**WHAT YOU SHOULD DO:** Copying rule for the data below: take the line containing "[button] (40, 96)" and every line after it to the end, exactly, and drop all pictures.
--- RECORDS FOR THE EXERCISE Enclosed Below ---
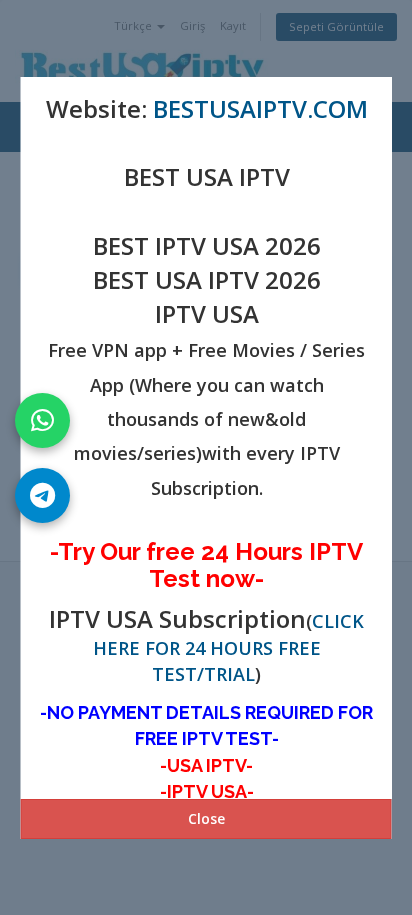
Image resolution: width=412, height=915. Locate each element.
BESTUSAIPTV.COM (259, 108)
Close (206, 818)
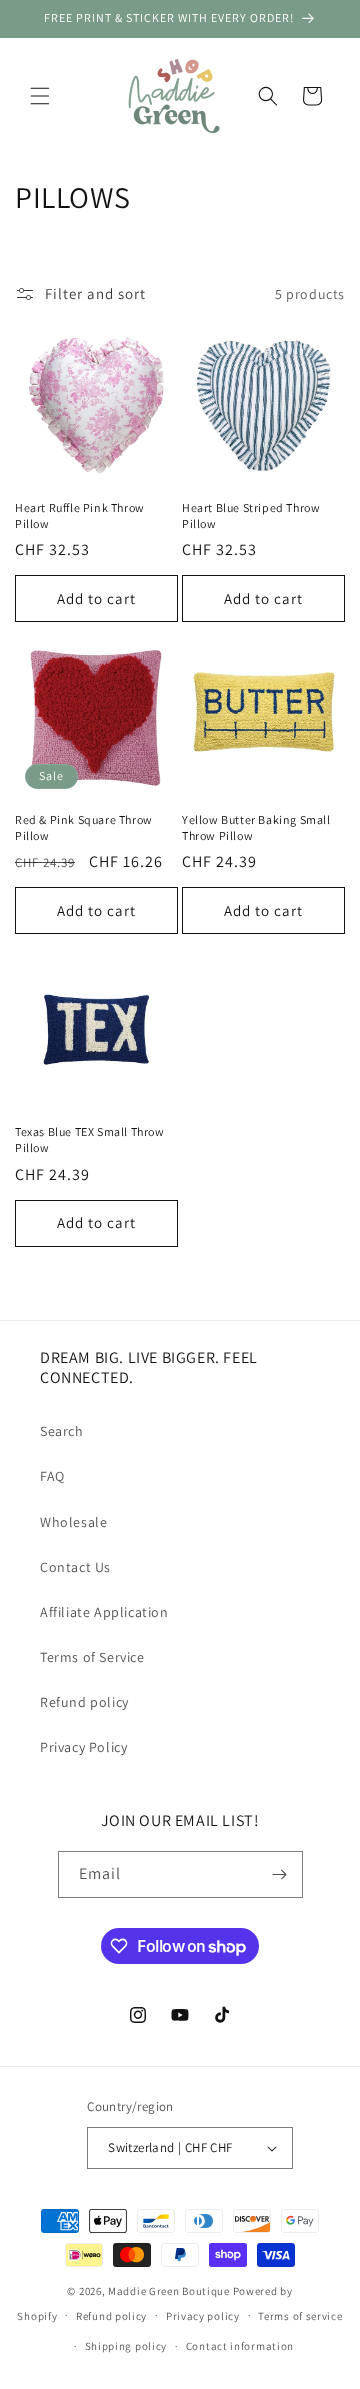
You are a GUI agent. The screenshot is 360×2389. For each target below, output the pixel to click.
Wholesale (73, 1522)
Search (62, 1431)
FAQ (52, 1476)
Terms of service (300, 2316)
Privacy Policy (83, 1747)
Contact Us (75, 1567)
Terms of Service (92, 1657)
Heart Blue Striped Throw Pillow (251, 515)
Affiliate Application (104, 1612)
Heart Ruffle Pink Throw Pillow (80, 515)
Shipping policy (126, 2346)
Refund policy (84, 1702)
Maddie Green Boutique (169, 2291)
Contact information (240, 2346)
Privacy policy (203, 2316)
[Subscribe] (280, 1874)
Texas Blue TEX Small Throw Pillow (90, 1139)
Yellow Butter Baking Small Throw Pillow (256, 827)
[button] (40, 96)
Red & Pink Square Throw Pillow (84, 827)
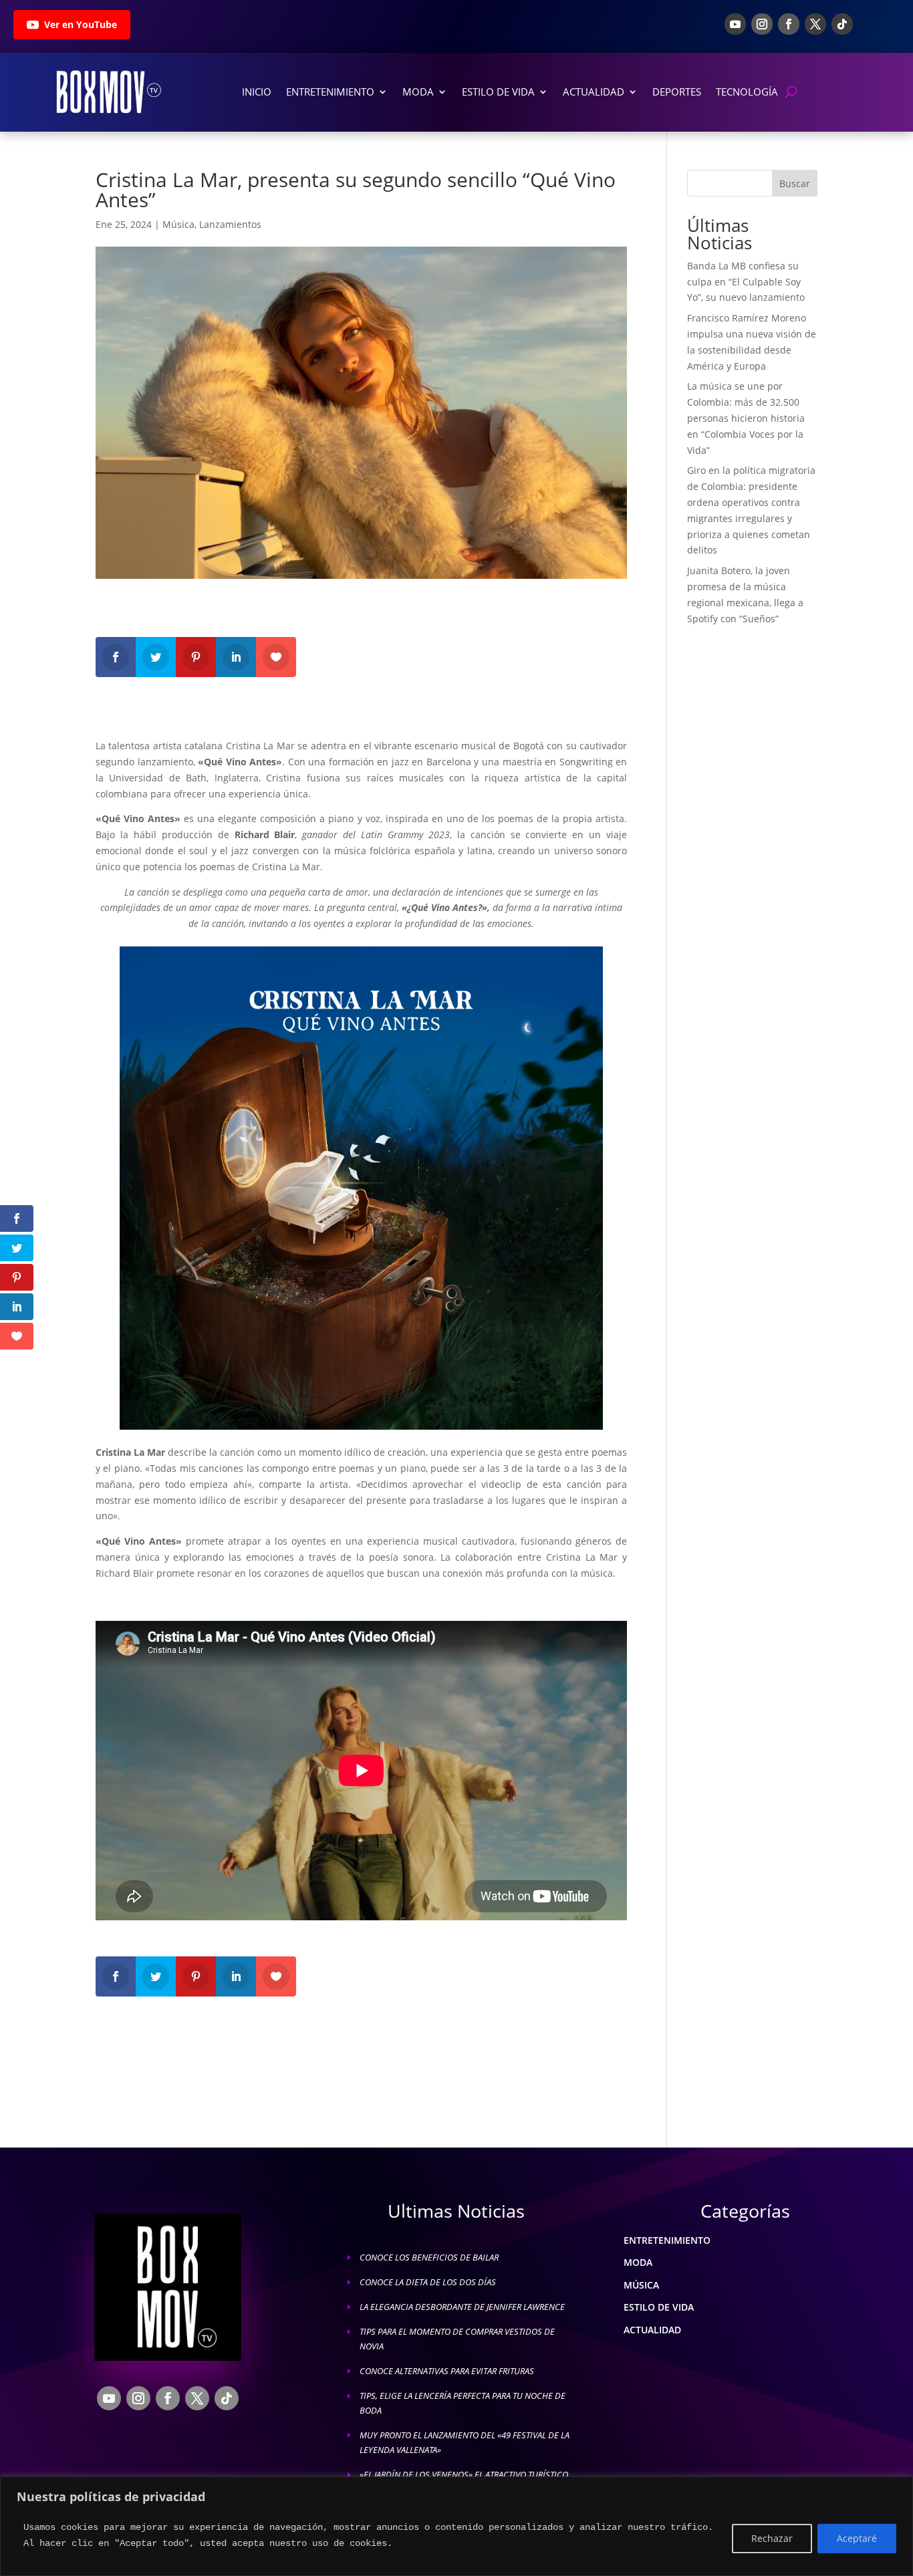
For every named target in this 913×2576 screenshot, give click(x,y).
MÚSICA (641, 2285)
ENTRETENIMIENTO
--- End of Enclosed RECORDS FOR THE EXERCISE ---
**SOLVED PROBLEM:**
[button] (40, 96)
Red & Pink Square Throw Pillow (84, 827)
For every named target in this 913×2576 screenshot, give click(x,y).
MÚSICA (641, 2285)
ENTRETENIMIENTO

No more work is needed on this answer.